Requirement: Lines in the records below that contain the word "tile" must each be copied.

----

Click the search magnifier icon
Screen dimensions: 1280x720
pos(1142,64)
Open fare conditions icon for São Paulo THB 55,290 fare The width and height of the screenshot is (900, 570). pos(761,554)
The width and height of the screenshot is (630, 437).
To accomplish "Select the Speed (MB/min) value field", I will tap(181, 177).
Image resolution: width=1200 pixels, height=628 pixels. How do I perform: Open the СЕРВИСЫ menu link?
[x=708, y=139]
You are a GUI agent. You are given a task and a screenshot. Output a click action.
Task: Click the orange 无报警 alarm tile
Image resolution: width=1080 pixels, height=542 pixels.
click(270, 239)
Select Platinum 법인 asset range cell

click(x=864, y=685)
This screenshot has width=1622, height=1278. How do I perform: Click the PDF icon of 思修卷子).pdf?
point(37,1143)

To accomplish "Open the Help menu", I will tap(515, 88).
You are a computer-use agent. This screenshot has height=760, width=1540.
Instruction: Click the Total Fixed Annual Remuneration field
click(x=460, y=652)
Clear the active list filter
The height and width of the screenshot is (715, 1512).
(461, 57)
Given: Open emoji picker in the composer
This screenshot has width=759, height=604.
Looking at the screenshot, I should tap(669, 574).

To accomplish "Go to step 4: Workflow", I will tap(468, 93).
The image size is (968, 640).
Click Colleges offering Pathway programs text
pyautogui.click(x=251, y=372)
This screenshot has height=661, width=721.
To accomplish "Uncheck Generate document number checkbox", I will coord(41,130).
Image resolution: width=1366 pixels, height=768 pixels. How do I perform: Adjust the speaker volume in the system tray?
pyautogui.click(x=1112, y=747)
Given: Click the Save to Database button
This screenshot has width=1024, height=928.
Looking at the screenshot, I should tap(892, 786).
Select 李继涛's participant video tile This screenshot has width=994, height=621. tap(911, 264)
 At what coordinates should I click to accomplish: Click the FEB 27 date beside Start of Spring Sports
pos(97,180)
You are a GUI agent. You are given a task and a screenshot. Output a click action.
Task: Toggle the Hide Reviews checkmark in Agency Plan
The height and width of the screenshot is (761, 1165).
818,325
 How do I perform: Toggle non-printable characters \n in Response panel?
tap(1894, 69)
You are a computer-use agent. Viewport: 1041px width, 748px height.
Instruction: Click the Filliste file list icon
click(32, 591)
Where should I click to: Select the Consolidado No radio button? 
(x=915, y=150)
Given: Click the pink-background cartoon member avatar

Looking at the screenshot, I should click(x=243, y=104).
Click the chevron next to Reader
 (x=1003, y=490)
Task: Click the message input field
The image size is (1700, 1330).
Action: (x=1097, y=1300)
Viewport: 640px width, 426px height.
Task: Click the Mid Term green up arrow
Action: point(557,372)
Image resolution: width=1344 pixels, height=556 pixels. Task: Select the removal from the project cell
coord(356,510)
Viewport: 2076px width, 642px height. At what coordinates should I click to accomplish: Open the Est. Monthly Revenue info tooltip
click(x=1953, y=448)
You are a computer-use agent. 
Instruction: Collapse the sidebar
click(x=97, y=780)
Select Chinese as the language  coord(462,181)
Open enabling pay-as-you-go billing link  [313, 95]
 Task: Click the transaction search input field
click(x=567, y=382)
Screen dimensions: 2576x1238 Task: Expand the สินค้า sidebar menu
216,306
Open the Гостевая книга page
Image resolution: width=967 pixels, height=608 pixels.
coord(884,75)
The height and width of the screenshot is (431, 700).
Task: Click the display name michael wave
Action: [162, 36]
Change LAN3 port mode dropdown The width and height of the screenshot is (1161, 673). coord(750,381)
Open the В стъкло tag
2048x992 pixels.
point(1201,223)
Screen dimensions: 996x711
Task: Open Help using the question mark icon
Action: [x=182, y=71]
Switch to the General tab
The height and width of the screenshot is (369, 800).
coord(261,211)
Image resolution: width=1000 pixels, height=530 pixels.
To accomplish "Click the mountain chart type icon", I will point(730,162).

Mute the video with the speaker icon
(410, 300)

----

Output below:
Task: Click the orange 无报警 alarm tile
Select 李继涛's participant video tile This screenshot has width=994, height=621. tap(911, 264)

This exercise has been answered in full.